Streaming Engine to 5k+ Users (3) - Debugging Leaked Goroutine with Websocket

· 9 min read

Test Goal

The real show begin. Let's do the spike test with 1500 VUs and see what will be happened.

Conclusion

I spotted a lot of goroutine leaked. I fixed it. The system can now handle 1500 VUs without any issues.

This is the most time consuming part of the load test.

If you are interested in the debugging process, please continue reading.

Spike Test Round

export const options = {
stages: [
{ duration: '3m', target: 1000 }, // Ramp-up: from 0
{ duration: '1m', target: 1000 }, // Steady state: observe baseline
{ duration: '30s', target: 1500 }, // Spike: Sudden influx of concurrent users
{ duration: '1m', target: 1500 }, // Sustained peak: test Lock Contention
{ duration: '10s', target: 0 }, // Recovery: Rapid scale down
],
};

Observations

Service Overview

BC11: Streaming Engine with Session Management and Redis Pub/Sub Fan-out Architecture BC15: API Gateway with WebSocket Connection Management

Gateway Memory was leaking ❌

websocket connection

Correction

BC11 Active WS Connection should be BC15 Active WS Connection

goroutine

It was wired having 35000-40000 goroutine with only 1300 WS connections during the peak.

Fan-out arch is successful ✅

fan-out

msg-pushed

Message successful rate was met around 4.5k ops/s, while drop rate is almost zero, together with message pushed rate.
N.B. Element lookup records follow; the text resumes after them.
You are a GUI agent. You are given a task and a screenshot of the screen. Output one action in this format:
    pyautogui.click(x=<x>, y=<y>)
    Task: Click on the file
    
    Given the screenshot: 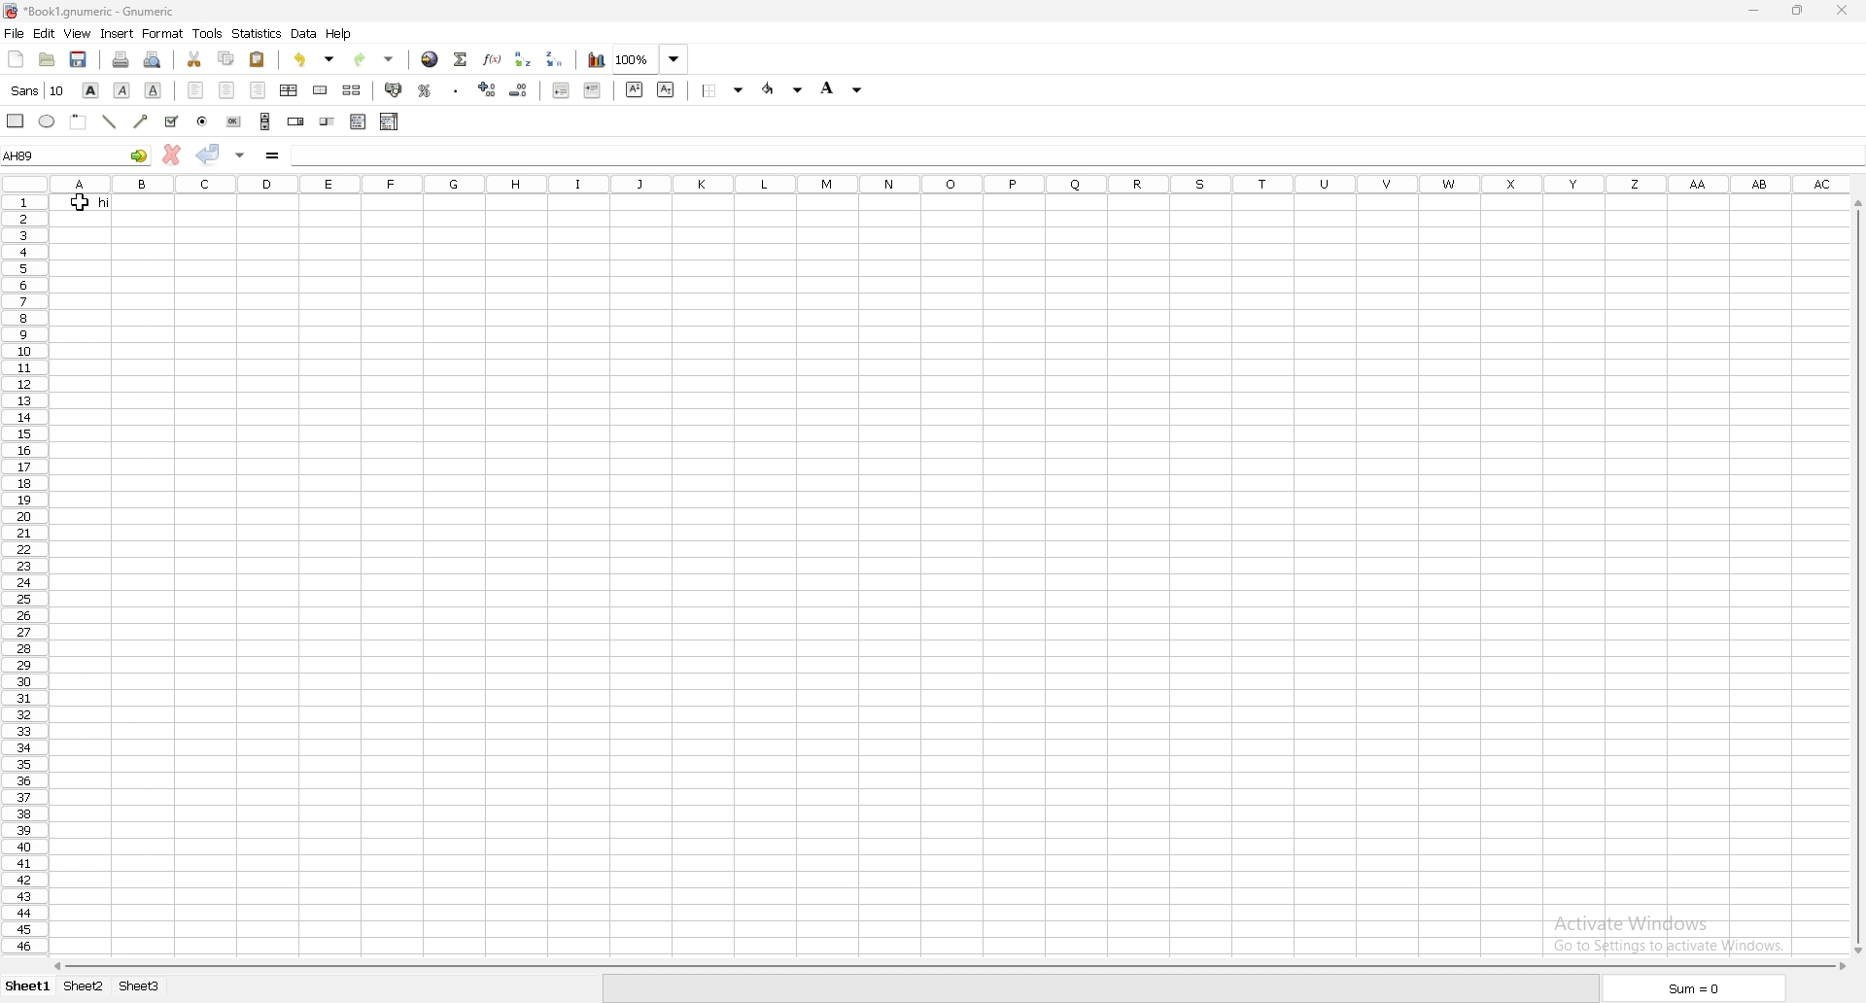 What is the action you would take?
    pyautogui.click(x=15, y=34)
It means inside BC11 no message is blocked during the test.

Hardware limit is far from reached ✅

Service's CPU didn't meet limit

services' cpu

According to the graph, CPUs are almost idle (CPU reach 1.3 core * 2 = 2.6 / 8 cores) and it usually indicates that our system is meeting I/O blocking or Deadlock.

Redis didn't have load pressure ✅

redis

redis

Based on the graph, I can confirm that I successfully shifted pressure to service from redis by fan-out arch through a one-ticker-one-connection architecture.

Redis PubSub Connection was leaking ✅

redis pubsub

The Redis PubSub connection number is back to baseline.

Debugging

I thought the issues may be related to the low level network or wrong configuration. So I tried to by pass Docker Desktop Proxy and increase all the congfiguration limits that I could find to see if it can resolve the issue.

By pass Docker Desktop Proxy

In case port proxy is a bottleneck when docker desktop forward inside docker desktop. I created a new temporary K6 container firing test inside of docker desktop to bypass the possible proxy issue.

  k6:
image: grafana/k6:latest
labels:
- "load-test"
volumes:
# load local script
- ./k6/:/scripts
networks:
- lzstock-network
profiles:
- tools
docker compose -p load-test run --rm k6 run /scripts/load-test.js

gRPC MaxConcurrentStreams

I also increased the MaxConcurrentStreams to 65535 to prevent connection drop.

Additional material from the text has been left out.